58. The method of claim 52, wherein the liposome is selected from the group consisting of DOPG (l,2-dioleosl-sn-glycero-3-phospho(r-rac-glycerol), DOTAP (l,2-dioleiyl-3- trimethylammonium propane), DOPE (dioleoylphosphatidylethaneolamine), CHOL (DOPC-cholesterol), and any combination thereof.
59. The method of any one of claims 1-58, wherein at least one particle of the plurality of particles is a nanoparticle.
60. The method of any one of claims 1-58, wherein the plurality of particles comprises one or more nanoparticles.
61. The method of any one of claims 1-58, wherein the plurality of particles is a plurality of nanoparticles.
62. A computer-implemented system for complex biomolecule sampling, the computer- implemented system comprising: (a) a first memory unit for receiving a plurality of biomolecule sampling data, wherein the plurality of biomolecule sampling data comprises first biomolecule sampling data from a first complex biological sample and second biomolecule sampling data from a second complex biological sample, wherein the first complex biological sample is from one or more subjects with a specified biological state and the second complex biological sample is from one or more subjects without the specified biological state; (b) a second memory unit for querying a known biomolecule data aggregator, wherein the known biomolecule data aggregator comprises data pertaining to known biomolecules associated with the specified biological state; (c) a first computer executable instruction for building a trained classification model by extracting a first feature of the first biomolecule sampling data and a second feature of the second biomolecule sampling data, wherein the trained classification model of the first feature and the second feature identifies one or more biomarkers linked to the specified biological state; (d) a second computer executable instruction for processing the trained classification model against the known biomolecule data aggregator and assigning a classification weight to all biomolecules, wherein said processing and assigning identifies one or more biomarkers linked to the specified biological state, wherein the one or more biomarkers confirms the specified biological state, wherein the one or more biomarkers is present in a low or previously non-recorded concentration in the first complex biological sampling data; (e) a plurality of nodes connected to each other, each node comprising a computer server, including one or more processors for executing the first computer executable instruction and the second computer executable instruction; (f) network connections to the plurality of nodes; and (g) a communication bus between the computer server, the first memory unit, and the second memory unit.
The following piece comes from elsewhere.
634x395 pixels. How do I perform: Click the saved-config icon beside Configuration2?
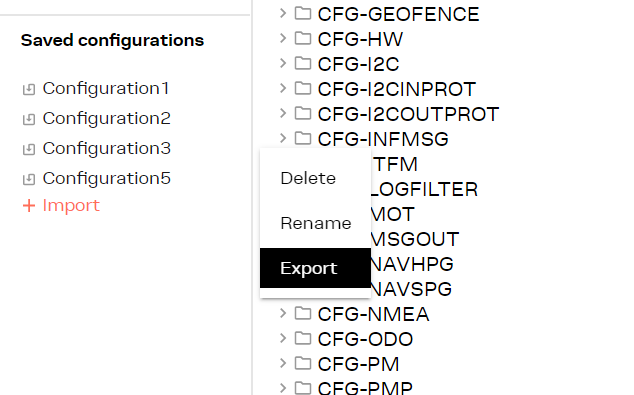click(29, 119)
63. The computer-implemented system of claim 62, further comprising a third computer executable instruction for generating a report of the presence or absence of the specified biological state in a subject.
64. The computer-implemented system of claim 63, wherein said report comprises a recommended treatment for a disease management.
65. The computer-implemented system of any one of claims 62-63, further comprising a user interface configured to communicate or display said report to a user.
66. A system comprising: a non-transitory computer readable storage medium encoded with a computer program including instructions executable by a processor to create an application applying machine learning to a plurality of sample data to rationally design a plurality of features of a particle comprising a corona, the application comprising: (a) a software module applying a machine learning detection structure to said plurality of sample data, the detection structure employing machine learning to screen surface-activity relationships in said plurality of sample data to identify a feature and classify said feature; (b) a software module automatically generating a report comprising said surface- activity relationships of a sample from which said sample data was derived; and (c) a software module automatically generating a report comprising said plurality of features of said particle comprising a corona.
67. The system of claim 66, wherein the machine learning detection structure comprises Partial Least Squares.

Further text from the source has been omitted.